The study’s corresponding author, Ravi B. Parikh, MD, an assistant professor in the Department of Medical Ethics and Health Policy and Medicine at the University of Pennsylvania, tells Fierce Healthcare that he doesn’t think that merging health plans and health systems is a “feasible generalized solution.” While it may work for some MA plans, not all of them have the ability pull it off.

“Our general point of the article was, even after accounting for very granular clinical risk factors and some socioeconomic factors, MA and MSSP beneficiaries (whose doctors actually had similar practice patterns) had very different spending,” says Parikh. “It suggests that there are limitations to risk adjustment that will be insurmountable with current data streams. Rather, it seems that setting alternative spending targets to account for the higher socioeconomic risk faced by FFS Medicare beneficiaries, may be necessary.”

One advantage that MA has over MSSP is that it has more “levers” it can use to control costs, the study found.
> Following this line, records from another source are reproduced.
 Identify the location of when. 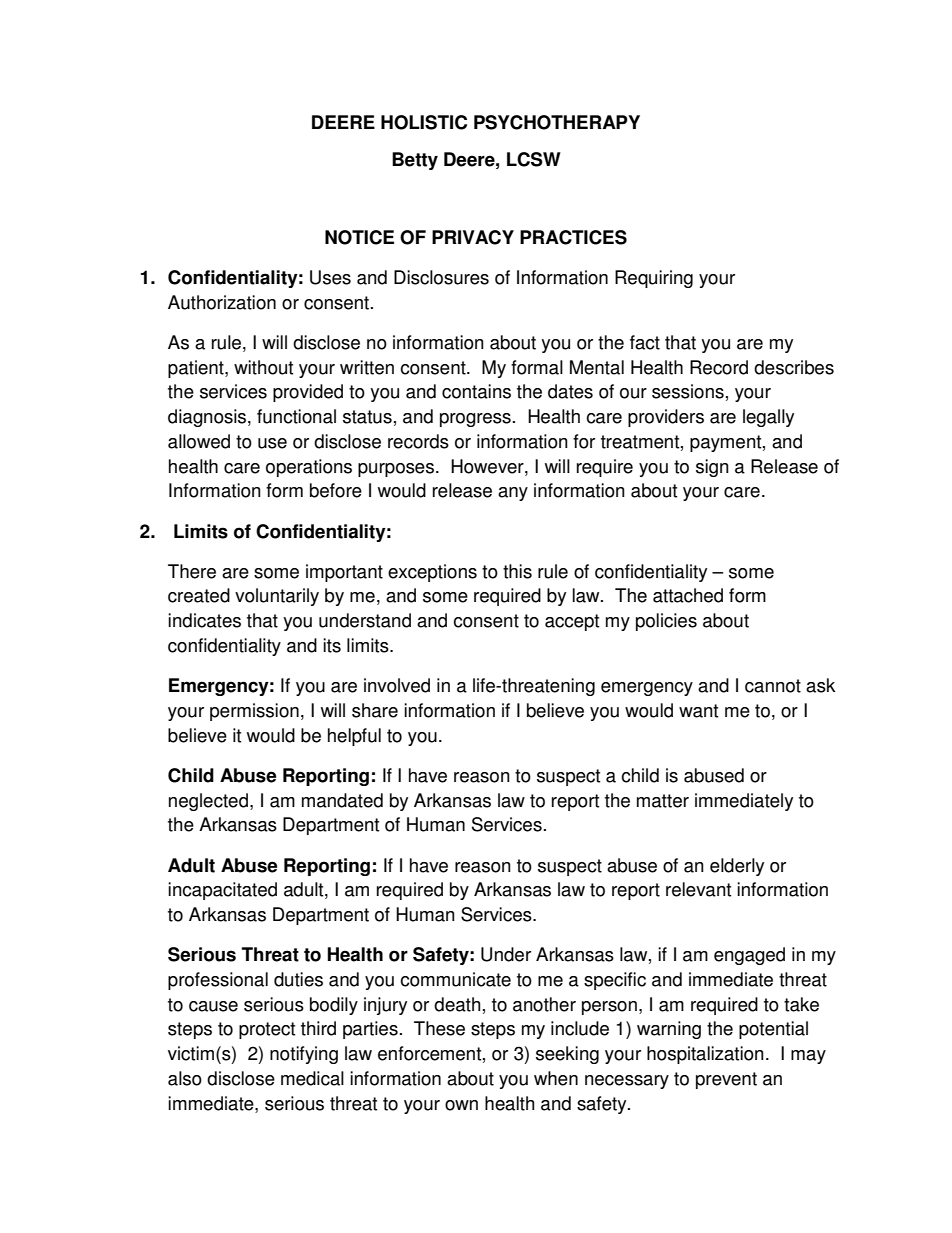
(556, 1078).
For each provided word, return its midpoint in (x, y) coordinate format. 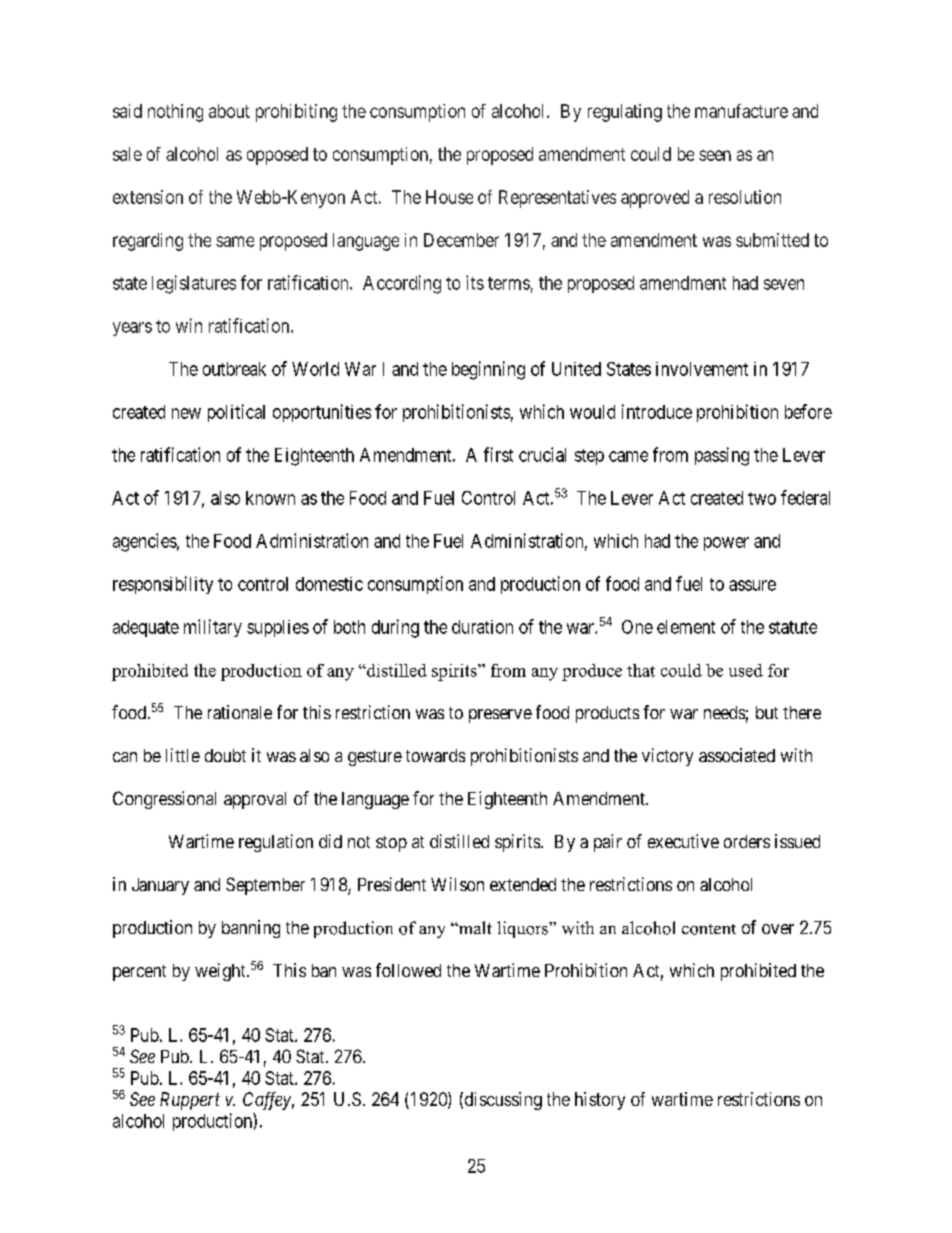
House (449, 197)
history (600, 1101)
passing (722, 456)
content (709, 929)
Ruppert (190, 1101)
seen (715, 155)
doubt (225, 755)
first (498, 454)
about (229, 111)
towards (435, 755)
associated (737, 755)
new (186, 413)
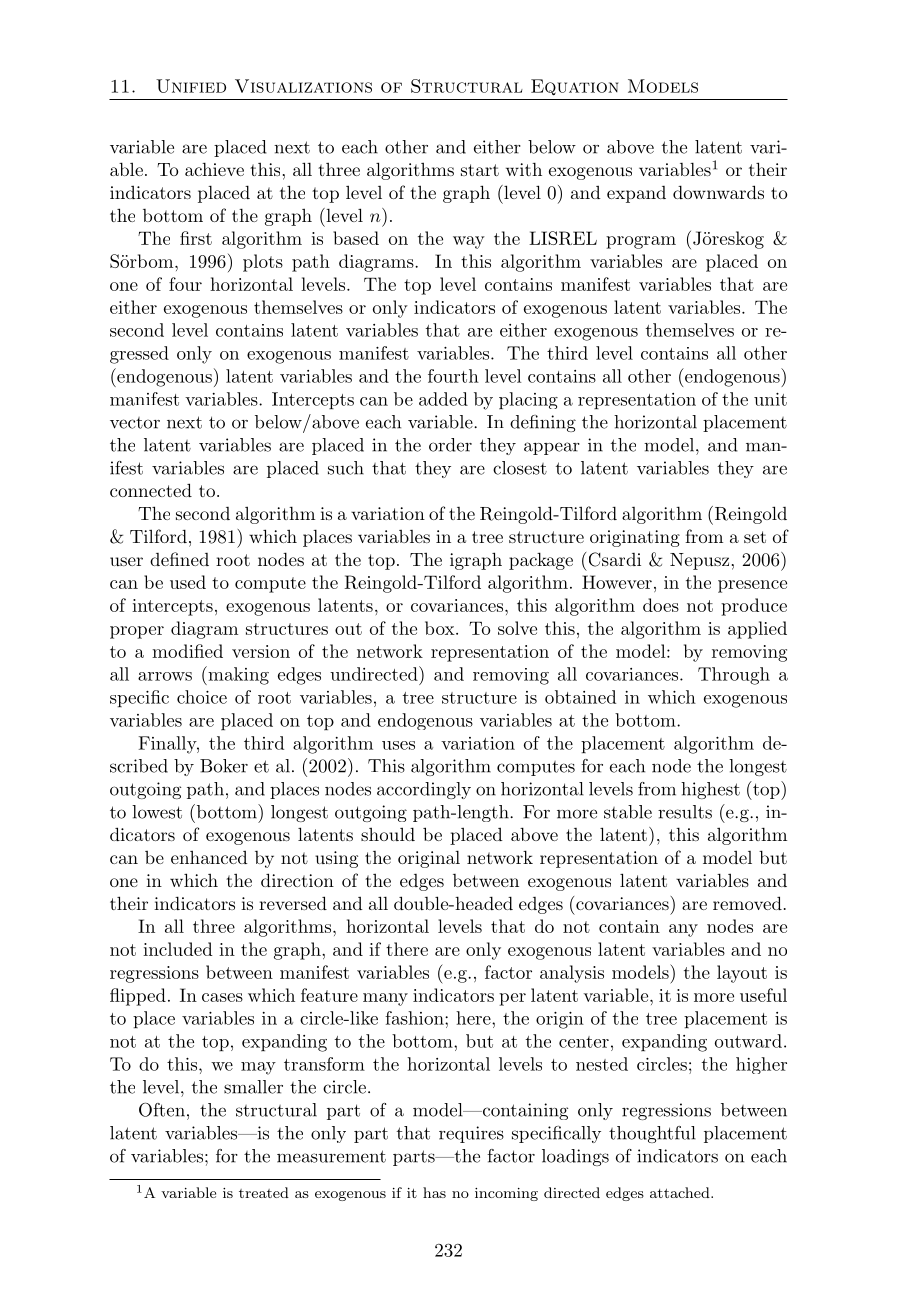  Describe the element at coordinates (661, 605) in the screenshot. I see `does` at that location.
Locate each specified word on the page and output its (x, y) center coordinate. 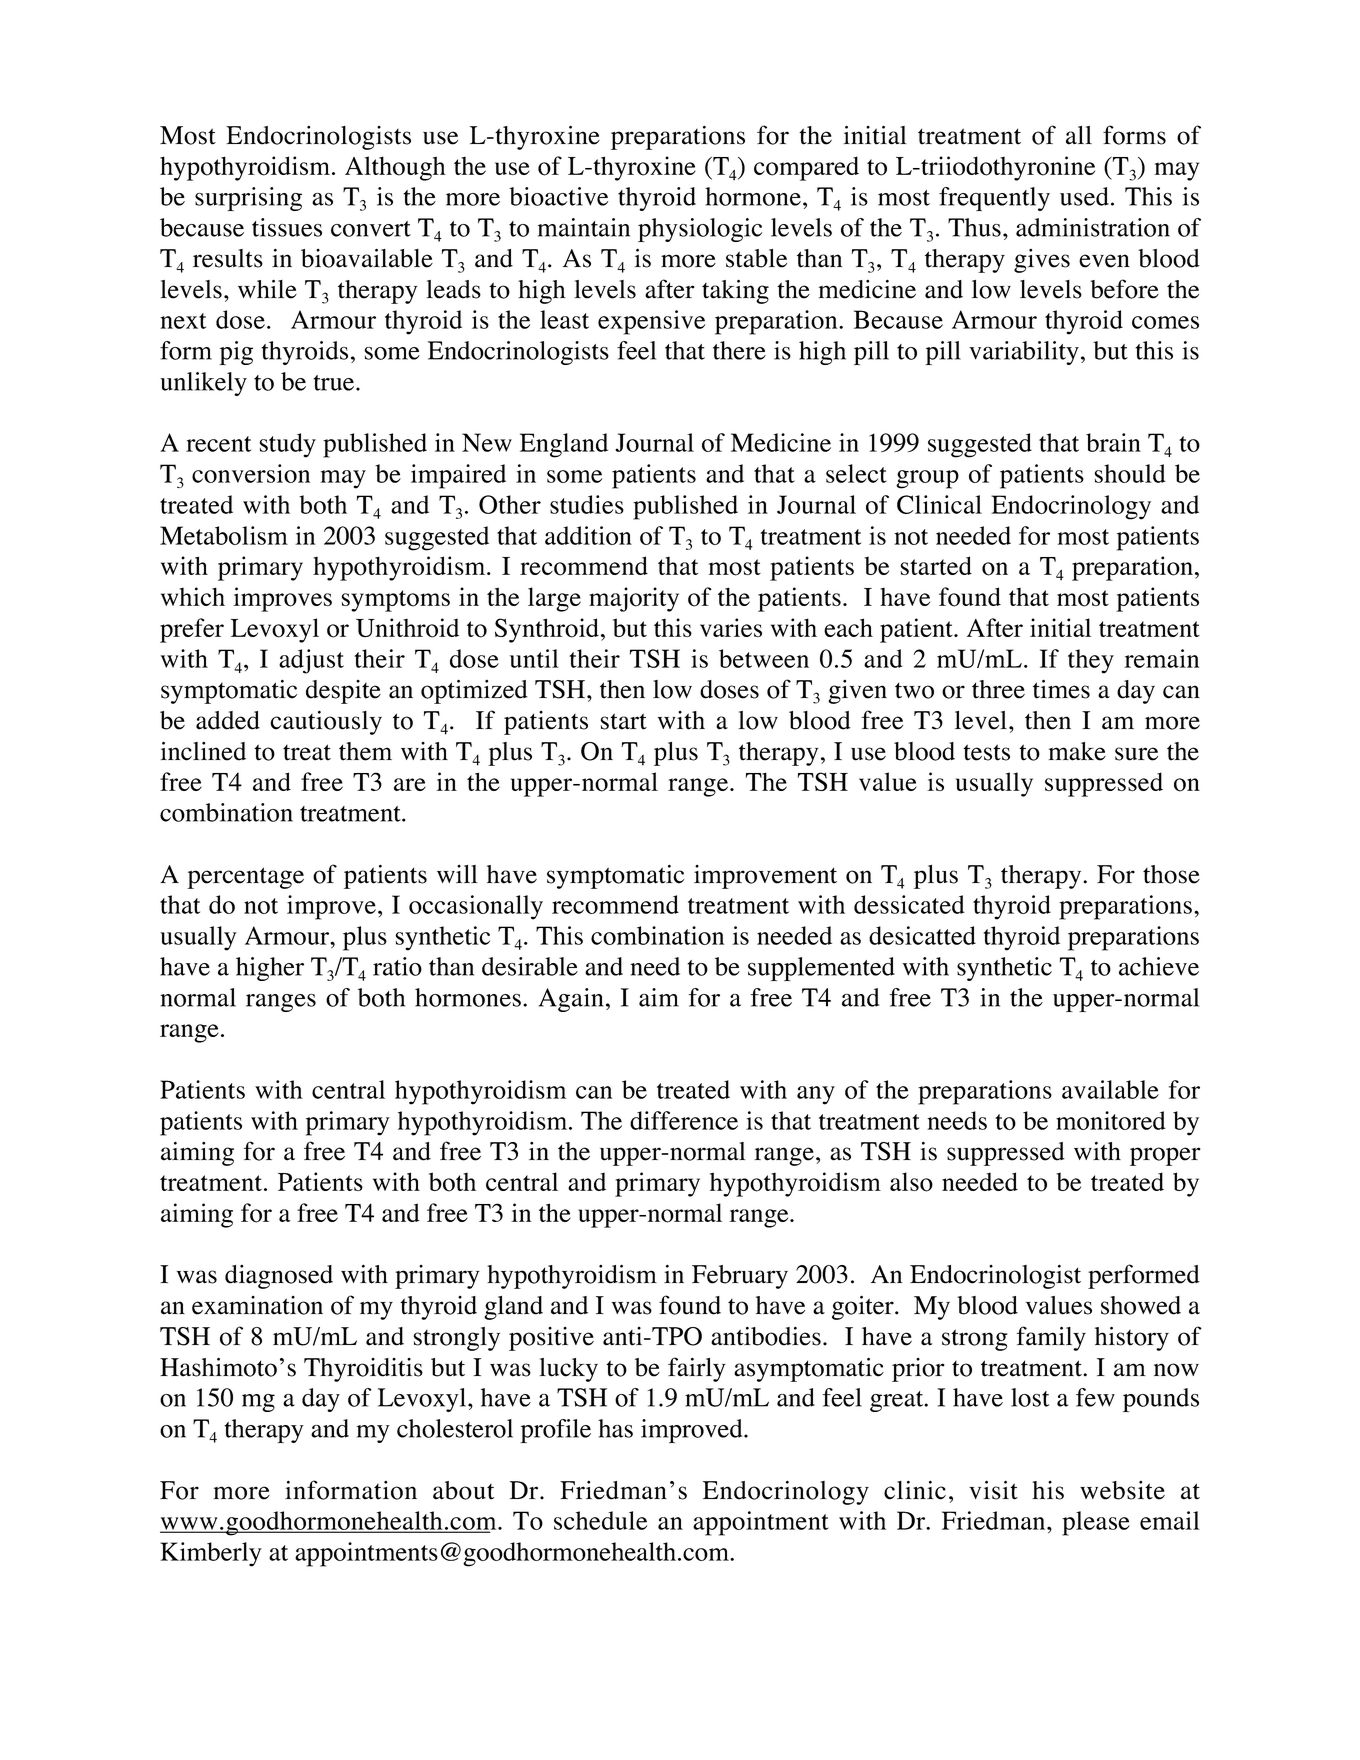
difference (684, 1120)
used (1084, 196)
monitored (1111, 1120)
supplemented (821, 969)
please (1096, 1523)
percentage (245, 878)
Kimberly (211, 1554)
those (1171, 874)
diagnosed (279, 1277)
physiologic (700, 230)
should (1130, 473)
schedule (600, 1520)
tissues (287, 227)
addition (588, 535)
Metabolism (224, 535)
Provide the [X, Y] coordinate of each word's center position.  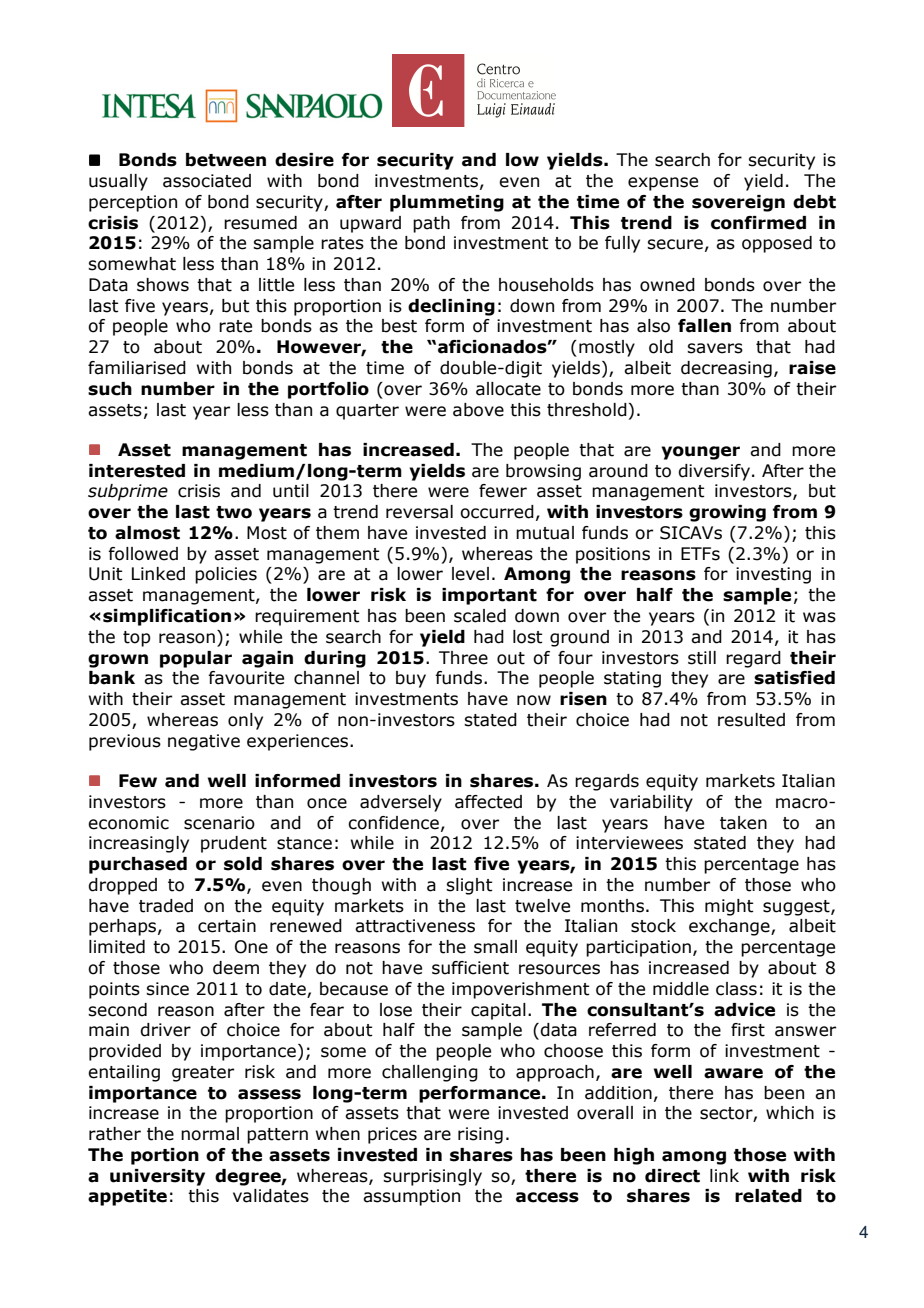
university [157, 1177]
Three [463, 658]
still [702, 658]
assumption [411, 1197]
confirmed [758, 223]
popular [196, 659]
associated [207, 181]
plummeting [447, 203]
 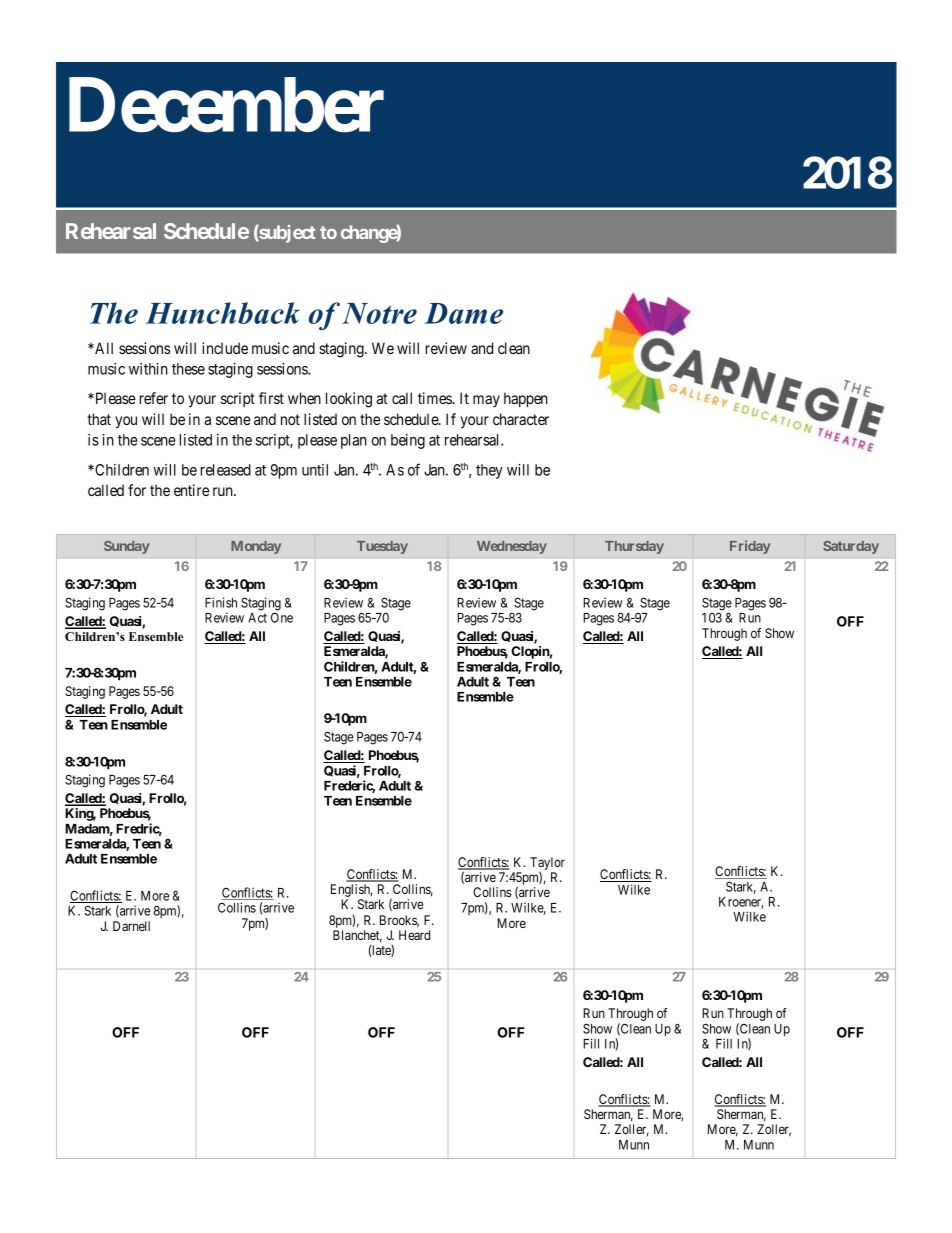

“MA plans can limit their enrollees to a limited set of potentially lower cost clinicians and facilities and also have the flexibility to enforce greater control over the care received through the use of prior authorization requirements,” the researchers said. “An ACO typically does not have as much control over what care their patients receive and where they receive that care, putting similar models at a disadvantage when trying to control spending relative to MA plans.”

In his commentary, Meyers says that CMS’ new ACO REACH program slated to begin next year might help better align incentives between MSSP and MA.

REACH stands for Realizing Equity, Access and Community Health, and CMS describes the program’s goal as improving “the quality of care for people with Medicare through better care coordination, reaching and connecting health care providers and beneficiaries, including those beneficiaries who are underserved."

“However,” Meyers writes in his commentary, “as long as MA plans still have a wider variety of cost controlling levers, imbalances will be likely to continue. With MA penetration on the precipice of becoming the dominant payer in Medicare, further elucidating the different incentives of MA plans, ACOs, and health systems in general will be imperative.”